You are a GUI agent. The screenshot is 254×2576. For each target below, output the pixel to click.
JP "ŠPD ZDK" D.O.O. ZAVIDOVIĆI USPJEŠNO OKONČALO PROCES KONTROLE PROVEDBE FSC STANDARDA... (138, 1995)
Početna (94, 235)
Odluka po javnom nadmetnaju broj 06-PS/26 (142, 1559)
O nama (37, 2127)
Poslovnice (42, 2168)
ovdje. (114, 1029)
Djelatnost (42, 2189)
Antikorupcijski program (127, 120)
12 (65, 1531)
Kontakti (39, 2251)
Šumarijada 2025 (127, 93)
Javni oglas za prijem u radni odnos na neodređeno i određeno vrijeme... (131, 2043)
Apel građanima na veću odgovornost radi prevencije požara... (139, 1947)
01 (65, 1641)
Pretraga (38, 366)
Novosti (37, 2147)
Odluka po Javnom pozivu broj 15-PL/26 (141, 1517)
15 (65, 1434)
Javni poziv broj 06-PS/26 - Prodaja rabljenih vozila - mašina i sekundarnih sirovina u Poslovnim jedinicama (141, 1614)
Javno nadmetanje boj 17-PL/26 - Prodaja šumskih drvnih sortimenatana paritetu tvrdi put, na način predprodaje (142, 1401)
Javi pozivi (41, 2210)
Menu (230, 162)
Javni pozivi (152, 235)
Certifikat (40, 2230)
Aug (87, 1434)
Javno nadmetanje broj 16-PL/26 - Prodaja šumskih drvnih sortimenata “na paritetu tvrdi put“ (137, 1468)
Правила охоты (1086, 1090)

_To do_:
Give back exactly the lines above, from the line containing "STANDARDA... (138, 1995)" through the line containing "01 (65, 1641)", with both end lines and nothing more.

_Result below_:
JP "ŠPD ZDK" D.O.O. ZAVIDOVIĆI USPJEŠNO OKONČALO PROCES KONTROLE PROVEDBE FSC STANDARDA... (138, 1995)
Početna (94, 235)
Odluka po javnom nadmetnaju broj 06-PS/26 (142, 1559)
O nama (37, 2127)
Poslovnice (42, 2168)
ovdje. (114, 1029)
Djelatnost (42, 2189)
Antikorupcijski program (127, 120)
12 (65, 1531)
Kontakti (39, 2251)
Šumarijada 2025 (127, 93)
Javni oglas za prijem u radni odnos na neodređeno i određeno vrijeme... (131, 2043)
Apel građanima na veću odgovornost radi prevencije požara... (139, 1947)
01 (65, 1641)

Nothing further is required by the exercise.